### DOCUMENT SEGMENT
********************

Splicing regulators potentially driving isoform preference

To determine which splicing regulators are potentially driving different splicing profiles in PN versus MES GSCs, we analyzed the expression and splicing profiles of 388 splicing-related RBPs, comprising 66 components of the spliceosome15 (Supplementary Table 14). Among them, 50 (12.9%) were differentially expressed: 35 were upregulated in PN GSCs while 15 were upregulated in MES GSCs (|log2FC| > 1 and FDR < 0.05, Wald test; Fig. 5a, b, Supplementary Table 15). From this group, 19 RBPs showed the same differences in expression in GBM MES vs. PN samples from TCGA (Supplementary Table 15). We also identified 188 events affecting 95 splicing-related RBPs that differed between PN and MES GSCs (Fig. 5a) (|ΔPSI| > 0.1 and FDR < 0.05, likelihood-ratio test; Supplementary Table 16). Moreover, 39 RBPs from the group of splicing factors showing expression and/or splicing differences between PN and MES GSCs were identified in recent meta-studies that used TCGA data to map mutations affecting multiple tumor types16,17 (Fig. 5c, Tables S17 and S18).

Fig. 5. Mesenchymal and proneural GSCs have splicing-related genes with distinct profile of alternative splicing and/or differentially expressed.

********************

### TASK 1
In the passage on splicing regulators in PN and MES GSCs, how many splicing-related RBPs were upregulated in PN GSCs?
### TASK 2
Extend the passage on splicing regulators in PN and MES GSCs, picking up right after its last sentence.

### DATA BELOW
********************

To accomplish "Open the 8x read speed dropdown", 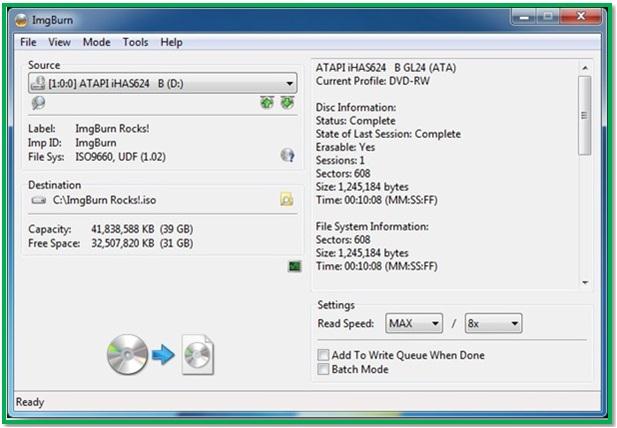I will (x=493, y=323).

********************

### EXPECTED ANSWER 1
35

### EXPECTED ANSWER 2
Fig. 5

a Splicing-related genes differentially expressed and/or harboring alternative splicing events in mesenchymal versus proneural GSCs. Mutated genes are shown in bold. b Differentially expressed splicing-related genes in MES and PN GSCs. Genes reported to harbor mutations are shown in bold. c Number of splicing-related genes in our study that harbor mutations according to studies by Seiler and colleagues16 and Jayasinghe and colleagues17.

We investigated co-expression patterns among differentially expressed RBPs in MES and PN GSCs using Spearman’s rank correlation (Supplementary Fig. 4a, b, respectively). Correlation patterns were then confirmed in GBM samples from TCGA. We found two sets of positively correlated RBPs in MES GBM (Fig. 6a, b) and two other sets in PN GBM (Fig. 6c, d). Network analysis showed that these correlated RBPs also display functional interaction (Fig. 6e, f, respectively), indicating that these groups of related RBPs may act together to regulate distinct sets of splicing events and may regulate one another by modulating inclusion of some alternative exons.18

Fig. 6. RBPs co-expressed in mesenchymal and proneural GBM samples.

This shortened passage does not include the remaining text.